NEW YORK - It's billed as the world's most expensive, most beautiful new book.

Valued at well over $100,000, a 62-pound handmade tome depicting the life and work of Michelangelo has arrived at the New York Public Library, fresh from publication in Italy.

The velvet- and marble-bound book will go on public display next Tuesday.

It takes six months to make each book, using Italian artisan skills dating to the Renaissance. The copy on display was donated to the library, but more than 20 books have been sold.

"I love books," Marilena Ferrari, the Italian publisher who produced the extravagance, said in a telephone interview from Bologna, Italy, where she's president of a company called FMR, which publishes fine books about art.

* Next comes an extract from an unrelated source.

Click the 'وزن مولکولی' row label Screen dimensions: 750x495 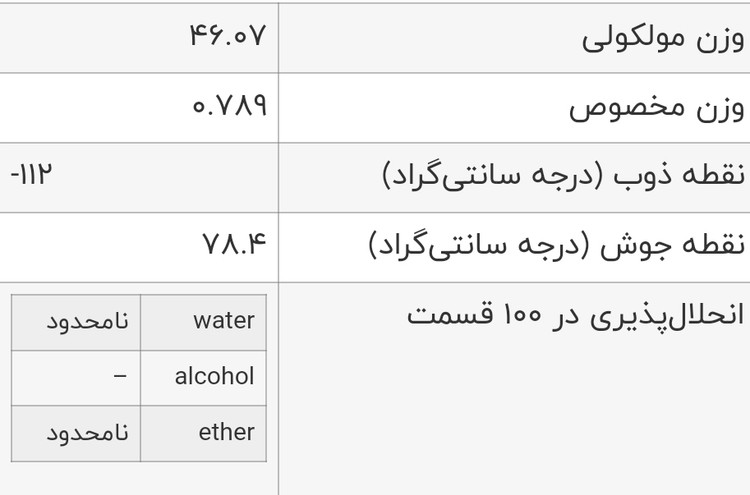pyautogui.click(x=663, y=38)
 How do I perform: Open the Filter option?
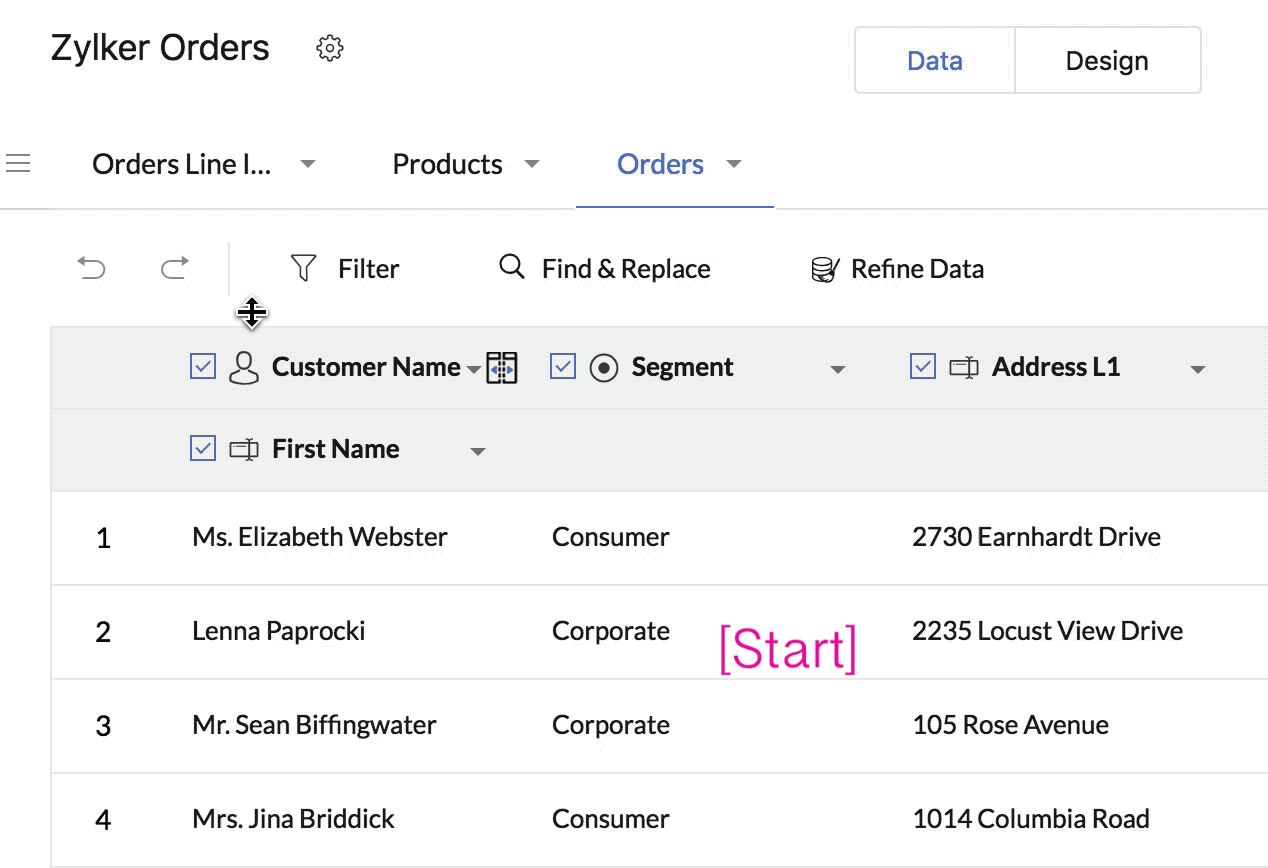(345, 268)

"Books are being destroyed by the Internet, they're losing their identity — it's the modern, Internet version of burning books," she said. "Today, things last so little before they disappear."

The book, titled "La Dotta Mano" or "the learned hand," has a front cover made of white marble from Michelangelo's favorite quarry, in Carrara. The binding is covered with a red silk velvet handmade by the same Italian shop that made the main stage curtains at The Metropolitan Opera and Milan's Teatro Alla Scala.

The book is filled with photographs of Michelangelo's drawings and sculptures. The text is by Michelangelo biographer Giorgio Vasari, with essays by the director of the Vatican Museums, Antonio Paolucci.